* [Exercise prompt]: The answer must be every line of the records below that holds the word "computer".

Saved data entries
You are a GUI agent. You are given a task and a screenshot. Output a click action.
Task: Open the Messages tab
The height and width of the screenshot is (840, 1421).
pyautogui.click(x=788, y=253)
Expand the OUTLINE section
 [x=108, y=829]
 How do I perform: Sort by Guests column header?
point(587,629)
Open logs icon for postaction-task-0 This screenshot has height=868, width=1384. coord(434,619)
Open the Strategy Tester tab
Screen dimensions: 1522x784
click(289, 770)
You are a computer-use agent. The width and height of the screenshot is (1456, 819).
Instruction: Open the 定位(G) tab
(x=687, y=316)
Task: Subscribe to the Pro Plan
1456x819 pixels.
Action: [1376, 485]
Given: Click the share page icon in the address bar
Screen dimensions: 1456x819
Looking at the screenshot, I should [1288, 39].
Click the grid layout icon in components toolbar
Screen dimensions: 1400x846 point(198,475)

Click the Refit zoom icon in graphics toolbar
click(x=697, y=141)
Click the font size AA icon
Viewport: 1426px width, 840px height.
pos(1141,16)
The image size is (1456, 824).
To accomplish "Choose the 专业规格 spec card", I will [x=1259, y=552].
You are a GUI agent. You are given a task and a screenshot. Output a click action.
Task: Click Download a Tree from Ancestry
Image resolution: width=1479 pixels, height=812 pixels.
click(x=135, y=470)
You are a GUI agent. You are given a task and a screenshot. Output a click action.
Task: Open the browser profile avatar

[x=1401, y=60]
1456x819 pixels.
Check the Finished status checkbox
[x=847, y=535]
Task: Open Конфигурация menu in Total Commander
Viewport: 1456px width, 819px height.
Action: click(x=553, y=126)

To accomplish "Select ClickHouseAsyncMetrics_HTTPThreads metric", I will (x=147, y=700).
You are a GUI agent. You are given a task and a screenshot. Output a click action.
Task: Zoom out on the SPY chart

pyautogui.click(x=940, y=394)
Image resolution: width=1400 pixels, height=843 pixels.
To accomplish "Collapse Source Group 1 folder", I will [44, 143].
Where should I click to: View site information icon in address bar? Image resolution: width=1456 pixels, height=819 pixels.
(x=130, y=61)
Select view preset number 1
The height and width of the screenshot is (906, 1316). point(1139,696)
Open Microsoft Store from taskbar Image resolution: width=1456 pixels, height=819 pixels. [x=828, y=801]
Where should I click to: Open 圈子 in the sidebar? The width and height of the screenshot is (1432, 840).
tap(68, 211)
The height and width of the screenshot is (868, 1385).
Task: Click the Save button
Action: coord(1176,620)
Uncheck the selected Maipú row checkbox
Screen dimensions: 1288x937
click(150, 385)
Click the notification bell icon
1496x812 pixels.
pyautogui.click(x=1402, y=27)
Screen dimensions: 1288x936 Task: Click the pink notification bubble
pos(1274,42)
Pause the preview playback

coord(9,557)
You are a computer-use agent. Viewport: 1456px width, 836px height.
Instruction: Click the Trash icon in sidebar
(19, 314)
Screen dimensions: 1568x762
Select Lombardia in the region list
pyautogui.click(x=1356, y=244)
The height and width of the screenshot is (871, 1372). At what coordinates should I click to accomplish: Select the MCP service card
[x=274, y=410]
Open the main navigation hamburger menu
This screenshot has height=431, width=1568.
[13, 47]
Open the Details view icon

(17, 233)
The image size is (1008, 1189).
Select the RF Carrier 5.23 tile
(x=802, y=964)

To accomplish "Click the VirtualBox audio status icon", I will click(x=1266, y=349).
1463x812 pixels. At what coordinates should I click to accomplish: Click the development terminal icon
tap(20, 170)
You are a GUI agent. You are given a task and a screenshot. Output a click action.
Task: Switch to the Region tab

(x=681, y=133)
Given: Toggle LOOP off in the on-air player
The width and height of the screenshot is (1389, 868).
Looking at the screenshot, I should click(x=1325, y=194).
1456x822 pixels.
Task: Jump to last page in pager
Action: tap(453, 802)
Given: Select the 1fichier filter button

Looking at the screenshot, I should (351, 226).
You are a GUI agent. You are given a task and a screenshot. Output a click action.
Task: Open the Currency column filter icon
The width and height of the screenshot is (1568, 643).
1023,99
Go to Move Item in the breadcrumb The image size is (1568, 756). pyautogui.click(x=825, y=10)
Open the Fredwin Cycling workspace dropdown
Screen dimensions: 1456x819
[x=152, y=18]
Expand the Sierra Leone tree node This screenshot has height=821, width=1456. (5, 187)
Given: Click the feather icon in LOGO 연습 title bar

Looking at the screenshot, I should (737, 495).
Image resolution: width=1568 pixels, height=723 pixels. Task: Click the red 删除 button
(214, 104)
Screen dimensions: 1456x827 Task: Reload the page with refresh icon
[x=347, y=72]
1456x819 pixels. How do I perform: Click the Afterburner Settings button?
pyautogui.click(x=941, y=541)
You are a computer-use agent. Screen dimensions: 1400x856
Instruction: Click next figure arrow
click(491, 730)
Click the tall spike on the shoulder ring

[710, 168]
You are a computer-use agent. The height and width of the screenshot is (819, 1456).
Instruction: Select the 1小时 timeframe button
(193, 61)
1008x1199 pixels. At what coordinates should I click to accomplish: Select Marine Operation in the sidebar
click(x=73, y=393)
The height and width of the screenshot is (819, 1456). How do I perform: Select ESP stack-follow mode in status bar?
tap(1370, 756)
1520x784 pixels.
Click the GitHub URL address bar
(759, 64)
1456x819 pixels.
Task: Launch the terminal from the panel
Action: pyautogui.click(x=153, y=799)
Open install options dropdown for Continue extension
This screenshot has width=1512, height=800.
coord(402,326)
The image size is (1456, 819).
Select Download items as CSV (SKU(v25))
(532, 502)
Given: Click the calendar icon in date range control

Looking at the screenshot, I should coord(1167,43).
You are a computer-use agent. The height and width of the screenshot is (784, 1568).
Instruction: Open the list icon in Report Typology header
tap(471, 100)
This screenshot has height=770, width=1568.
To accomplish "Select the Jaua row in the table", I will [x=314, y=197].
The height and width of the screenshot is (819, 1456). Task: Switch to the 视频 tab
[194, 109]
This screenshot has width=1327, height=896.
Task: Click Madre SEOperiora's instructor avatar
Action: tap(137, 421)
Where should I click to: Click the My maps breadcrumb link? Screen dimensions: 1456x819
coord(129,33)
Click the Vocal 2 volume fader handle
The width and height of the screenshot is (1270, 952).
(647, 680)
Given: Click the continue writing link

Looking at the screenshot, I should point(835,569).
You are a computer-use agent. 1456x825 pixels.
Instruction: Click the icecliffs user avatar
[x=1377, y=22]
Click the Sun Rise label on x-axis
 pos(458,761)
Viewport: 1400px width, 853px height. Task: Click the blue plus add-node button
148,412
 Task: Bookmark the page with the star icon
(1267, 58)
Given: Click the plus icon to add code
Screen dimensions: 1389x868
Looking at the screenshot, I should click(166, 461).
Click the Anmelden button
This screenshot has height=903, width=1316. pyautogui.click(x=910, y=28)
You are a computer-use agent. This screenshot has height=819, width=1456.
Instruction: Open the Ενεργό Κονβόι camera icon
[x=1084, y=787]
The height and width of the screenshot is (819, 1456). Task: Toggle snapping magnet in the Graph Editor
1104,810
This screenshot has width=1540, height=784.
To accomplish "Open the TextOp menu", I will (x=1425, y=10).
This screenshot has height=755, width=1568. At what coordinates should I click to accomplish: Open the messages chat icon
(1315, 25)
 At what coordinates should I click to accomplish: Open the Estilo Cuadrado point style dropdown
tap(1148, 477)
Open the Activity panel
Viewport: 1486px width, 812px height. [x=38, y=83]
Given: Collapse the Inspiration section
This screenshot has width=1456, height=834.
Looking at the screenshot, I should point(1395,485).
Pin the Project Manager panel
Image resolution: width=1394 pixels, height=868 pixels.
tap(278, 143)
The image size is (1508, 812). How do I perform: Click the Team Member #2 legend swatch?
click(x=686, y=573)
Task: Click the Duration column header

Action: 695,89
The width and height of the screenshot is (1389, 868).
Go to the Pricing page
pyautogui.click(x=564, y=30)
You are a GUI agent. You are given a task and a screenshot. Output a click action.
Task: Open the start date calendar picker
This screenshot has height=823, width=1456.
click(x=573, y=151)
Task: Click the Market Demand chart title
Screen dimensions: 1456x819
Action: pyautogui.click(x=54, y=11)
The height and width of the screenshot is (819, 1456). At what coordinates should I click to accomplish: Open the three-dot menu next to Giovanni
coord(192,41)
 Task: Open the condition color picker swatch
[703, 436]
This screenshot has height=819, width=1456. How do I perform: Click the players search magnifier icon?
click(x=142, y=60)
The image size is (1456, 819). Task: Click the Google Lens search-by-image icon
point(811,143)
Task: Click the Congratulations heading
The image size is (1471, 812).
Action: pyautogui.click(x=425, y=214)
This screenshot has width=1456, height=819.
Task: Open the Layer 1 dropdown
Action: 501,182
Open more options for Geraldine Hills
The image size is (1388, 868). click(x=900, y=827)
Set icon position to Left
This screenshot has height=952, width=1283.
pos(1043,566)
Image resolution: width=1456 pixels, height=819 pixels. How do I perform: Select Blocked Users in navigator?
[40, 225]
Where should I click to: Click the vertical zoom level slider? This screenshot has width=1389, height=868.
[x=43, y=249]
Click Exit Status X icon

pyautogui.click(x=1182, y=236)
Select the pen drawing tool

* [Exercise answer]:
You are a computer-use agent. The width and height of the screenshot is (1456, 819).
You are a computer-use agent. Viewport: 1456px width, 836px height.
You are a computer-use agent. Screen dimensions: 1400x856
You are a computer-use agent. The height and width of the screenshot is (819, 1456).
You are a computer-use agent. The height and width of the screenshot is (784, 1568).
You are a computer-use agent. 1456x825 pixels.
You are a computer-use agent. This screenshot has height=819, width=1456.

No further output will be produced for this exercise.